'Ballast of our lives'
LINCOLN — Rachel Perry Welty captures and culls the utterly disposable, crafting it into conceptual art that asks us to examine who we are, what we value, and the traces we leave in our wake. In Welty’s first solo show, “Rachel Perry Welty 24/7’’ at the DeCordova Sculpture Park + Museum, “Karaoke Wrong Number (2005-2009)’’ has her on video, lip-synching messages left on her answering machine. “Deaccession Project’’ documents her ridding herself of an object each day. Then there are Welty go-tos, the stuff of several pieces: twist-ties, fruit stickers, and advertising circulars. The artist, 48, lives in Gloucester and New York.
Q. You’re starting with stuff that we don’t even think about when we see it.
A. I’ve always been interested in the overlooked. In order to get on with life we look over and look past these things, these experiences. When you think about it, it’s really these small moments that make up most of our life. We’re not engaged in deep despair most of the time. We’re not engaged in incredible, ecstatic joy most of the time. So, really, I think of it as the ballast for our lives, these small moments.
Q. It feels somehow intimate. Partly because a lot of the stuff you’re working with is small. But also because it’s so ordinary.
A. It is. And it is very personal. Privacy is an issue I’m interested in. The karaoke wrong number video is dealing with that. People are leaving their information for me, not knowing. They are just making the assumption that that information is going to get to the right place. It’s sort of poignant. We shed information as we move through our lives, and we don’t necessarily think about where it goes and what happens to it. Then, I’m doing something with it. I’m using it.
Q. Have you heard from any of the people who have left you a message?
A. I got a phone message from someone, and all I heard were the first few words. “Hello Rachel. My name is Ryan.’’ I just about fell off my chair. He went on to explain that he’d been at the ICA with his girlfriend, and they saw the video, and my heart sank. I thought, he’s going to sue me, or be really annoyed. And he burst out laughing. One of the messages was meant for him.
Q. You worked in advertising before you went to art school. Did that influence what you do now?
A. Possibly that, but I also wonder — my parents never let us have junk food. TV was severely limited to the educational channel. I wonder if I’m drawn to what I grew up not having access to. We lived in Japan. That was such an interesting contrast of cultures. There’s that whole Zen piece, but there’s also the craziness of the consumer culture there.
Q. Tell me about “Deaccession Project.’’
A. It started Oct. 5, 2005. I think I was overwhelmed at the moment with all this stuff that we had, and I thought what if just one thing a day, I’ll get rid of it. I chose one thing, and decided that I was going to photograph it, and then print it out and paste it up and give everything a number, a date, a time, a title, a description. Some days, it’s as pathetic as just a paperclip, because that’s all I can think of. Then some days, it’s the silver platter that belonged to my grandmother that I just don’t like, and I don’t use, and I don’t want. Things come in every day, and how much goes out? I have probably given away three dumpsters full of stuff.

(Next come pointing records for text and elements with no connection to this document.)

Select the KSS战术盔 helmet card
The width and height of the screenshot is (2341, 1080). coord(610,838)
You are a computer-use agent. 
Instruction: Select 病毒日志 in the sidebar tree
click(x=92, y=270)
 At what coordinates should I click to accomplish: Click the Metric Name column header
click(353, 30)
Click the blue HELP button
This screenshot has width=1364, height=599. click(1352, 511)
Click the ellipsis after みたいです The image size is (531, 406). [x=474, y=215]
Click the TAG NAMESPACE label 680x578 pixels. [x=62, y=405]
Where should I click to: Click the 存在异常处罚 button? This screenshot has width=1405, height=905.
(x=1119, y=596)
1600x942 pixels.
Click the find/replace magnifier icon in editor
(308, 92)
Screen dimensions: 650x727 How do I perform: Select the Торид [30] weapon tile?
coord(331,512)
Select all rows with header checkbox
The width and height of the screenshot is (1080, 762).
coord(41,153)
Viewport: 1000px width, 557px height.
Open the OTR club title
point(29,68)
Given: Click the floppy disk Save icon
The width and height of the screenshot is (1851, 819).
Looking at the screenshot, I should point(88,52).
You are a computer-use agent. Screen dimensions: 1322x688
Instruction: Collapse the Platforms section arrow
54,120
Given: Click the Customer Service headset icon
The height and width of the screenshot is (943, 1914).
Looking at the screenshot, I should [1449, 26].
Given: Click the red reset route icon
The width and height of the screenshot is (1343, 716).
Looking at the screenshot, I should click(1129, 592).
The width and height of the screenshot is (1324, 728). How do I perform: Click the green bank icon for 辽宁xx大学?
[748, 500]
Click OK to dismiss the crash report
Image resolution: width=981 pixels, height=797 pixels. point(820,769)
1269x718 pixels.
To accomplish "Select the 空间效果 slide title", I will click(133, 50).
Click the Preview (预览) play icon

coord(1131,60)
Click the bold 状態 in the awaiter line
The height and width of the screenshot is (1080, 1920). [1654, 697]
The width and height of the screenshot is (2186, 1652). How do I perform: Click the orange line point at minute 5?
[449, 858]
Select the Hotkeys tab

Q. How many twist-ties did you have to accumulate for “Lost in My Life (Twist Ties),’’ a photo in which you’re virtually camouflaged in them?
A. Want a guess? Tens of thousands?
Q. Do people give you twist-ties?
A. They do. I get little packages in the mail. Or I’ll be at a party and someone will hand me a little baggie full of twist-ties.
Q. Why do you find this stuff engaging? Why would you start collecting twist-ties?
A. Well, I was initially captivated by the color and the line. I found about eight of them and I strung one to the next, and I hung it on the key rack, just because I wanted to see it. I ended up thinking, oh, I need more. So I asked one of my friends, and she had a huge bag, and that snowballed. I feel like if [after seeing my work] somebody looks at a twist-tie differently, then I’ve done my job.